*** Opening The records ***
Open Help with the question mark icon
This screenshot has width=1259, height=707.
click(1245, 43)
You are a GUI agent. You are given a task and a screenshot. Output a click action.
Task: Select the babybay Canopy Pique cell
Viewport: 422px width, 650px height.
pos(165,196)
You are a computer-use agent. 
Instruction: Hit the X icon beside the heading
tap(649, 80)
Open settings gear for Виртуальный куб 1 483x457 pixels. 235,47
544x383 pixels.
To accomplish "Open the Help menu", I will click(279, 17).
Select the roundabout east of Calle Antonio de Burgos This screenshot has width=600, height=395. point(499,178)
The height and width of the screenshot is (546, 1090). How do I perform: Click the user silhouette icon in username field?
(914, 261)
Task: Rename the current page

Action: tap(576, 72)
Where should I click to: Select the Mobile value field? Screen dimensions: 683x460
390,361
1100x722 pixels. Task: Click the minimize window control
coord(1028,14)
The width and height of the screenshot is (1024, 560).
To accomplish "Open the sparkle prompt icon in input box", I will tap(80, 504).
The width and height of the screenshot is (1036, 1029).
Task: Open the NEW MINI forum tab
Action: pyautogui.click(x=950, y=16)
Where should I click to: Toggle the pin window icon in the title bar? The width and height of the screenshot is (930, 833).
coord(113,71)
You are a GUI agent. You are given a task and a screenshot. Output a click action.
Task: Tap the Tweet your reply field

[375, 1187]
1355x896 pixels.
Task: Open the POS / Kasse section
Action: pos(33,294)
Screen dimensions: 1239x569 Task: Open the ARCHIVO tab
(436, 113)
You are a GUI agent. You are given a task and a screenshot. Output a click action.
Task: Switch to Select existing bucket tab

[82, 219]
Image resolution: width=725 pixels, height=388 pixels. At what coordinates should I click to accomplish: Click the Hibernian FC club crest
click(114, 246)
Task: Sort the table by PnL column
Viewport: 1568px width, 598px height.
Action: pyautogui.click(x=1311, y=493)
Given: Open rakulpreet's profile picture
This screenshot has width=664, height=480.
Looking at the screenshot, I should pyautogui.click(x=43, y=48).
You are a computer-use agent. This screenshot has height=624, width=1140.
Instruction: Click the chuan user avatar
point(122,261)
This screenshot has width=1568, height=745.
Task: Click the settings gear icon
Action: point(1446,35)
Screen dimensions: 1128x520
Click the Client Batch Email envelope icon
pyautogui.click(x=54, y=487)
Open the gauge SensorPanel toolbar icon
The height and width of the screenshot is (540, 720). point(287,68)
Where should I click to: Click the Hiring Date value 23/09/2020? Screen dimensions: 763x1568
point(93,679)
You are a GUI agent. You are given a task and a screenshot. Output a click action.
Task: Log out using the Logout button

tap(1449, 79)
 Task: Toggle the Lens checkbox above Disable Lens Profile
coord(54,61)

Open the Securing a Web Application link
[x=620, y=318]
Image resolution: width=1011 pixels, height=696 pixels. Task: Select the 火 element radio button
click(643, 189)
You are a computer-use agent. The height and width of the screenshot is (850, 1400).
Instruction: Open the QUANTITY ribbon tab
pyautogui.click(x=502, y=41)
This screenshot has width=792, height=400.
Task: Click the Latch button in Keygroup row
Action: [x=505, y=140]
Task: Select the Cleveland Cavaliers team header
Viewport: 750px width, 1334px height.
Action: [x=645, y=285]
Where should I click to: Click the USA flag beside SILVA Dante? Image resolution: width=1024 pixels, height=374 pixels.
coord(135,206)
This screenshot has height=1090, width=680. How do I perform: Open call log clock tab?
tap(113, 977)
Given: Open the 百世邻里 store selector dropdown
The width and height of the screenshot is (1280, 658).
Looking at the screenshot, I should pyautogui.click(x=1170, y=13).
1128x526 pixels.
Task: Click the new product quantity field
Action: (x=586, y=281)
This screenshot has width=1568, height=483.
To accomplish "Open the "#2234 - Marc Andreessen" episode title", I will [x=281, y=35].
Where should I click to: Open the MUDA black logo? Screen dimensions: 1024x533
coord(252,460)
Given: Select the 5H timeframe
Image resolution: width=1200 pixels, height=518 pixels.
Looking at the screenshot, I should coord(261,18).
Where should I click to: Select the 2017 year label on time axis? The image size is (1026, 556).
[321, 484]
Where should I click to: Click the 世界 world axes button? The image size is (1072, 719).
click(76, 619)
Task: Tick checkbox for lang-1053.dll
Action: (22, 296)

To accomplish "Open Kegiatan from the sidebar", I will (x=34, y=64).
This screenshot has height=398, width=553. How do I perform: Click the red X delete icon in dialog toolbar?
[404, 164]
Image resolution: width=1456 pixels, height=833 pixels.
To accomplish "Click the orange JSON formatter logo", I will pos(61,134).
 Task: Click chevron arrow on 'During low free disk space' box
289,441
*** Closing The records ***
▶ [Work task]
Go through the material and copy each line in which the word "computer" occurs.

▶ [Expected output]
You are a computer-use agent. 
You are a computer-use agent. This screenshot has height=624, width=1140.
You are a computer-use agent. The height and width of the screenshot is (850, 1400).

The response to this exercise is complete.